The event, which will take place from Wednesday, May 8 to Friday, May 10, at the Sir Duncan Rice Library, has been organised and sponsored by the University’s Centre for Early Modern Studies, the Wellcome Trust, the Centre for the History and Philosophy of Science, Technology and Medicine and the Centre for the Study of History, Culture and the Environment.
Duncan Liddel was an Aberdonian mathematician, astronomer and medical doctor who studied in Frankfurt/Oder and Rostock where he had contacts to the famous Danish astronomer Tycho Brahe.

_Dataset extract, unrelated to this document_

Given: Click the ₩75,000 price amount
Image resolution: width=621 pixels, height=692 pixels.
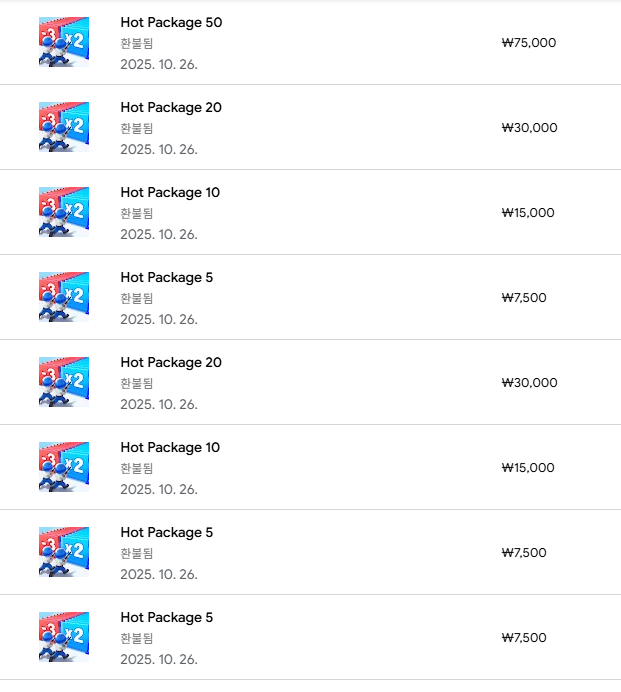Looking at the screenshot, I should point(528,43).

He took up a chair in mathematics and medicine at the German University of Helmstedt, near Brunswig, before advancing to pro-rector. He returned to Scotland in 1612 and left his fascinating personal library, including editions of Copernicus and heavily annotated volumes on astronomy, Galenic and Paracelsian medicine, natural philosophy, mathematics and other sciences to Marischal College.
Before his death in 1613 he made a bequest to Marischal College for the establishment of a chair in mathematics. He is buried in St Nicholas Kirk, where to this day a brass engraving commemorates him.
Key note speaker at the event is Professor Mordechai Feingold, Professor of History at the California Institute of Technology. His publications include The Mathematicians’ Apprenticeship: Science, Universities and Society in England, 1560-1640 (1984); The Newtonian Moment: Isaac Newton and the Making of Modern Culture (2004); and (with Jed Buchwald) Newton and the Origin of Civilization (2012). He is currently working on the history of the Royal Society.
Other speakers include Professor John Henry from the University of Edinburgh, Dr Ole Grell from the Open University and Dr Jeanette Rampling from the University of Cambridge.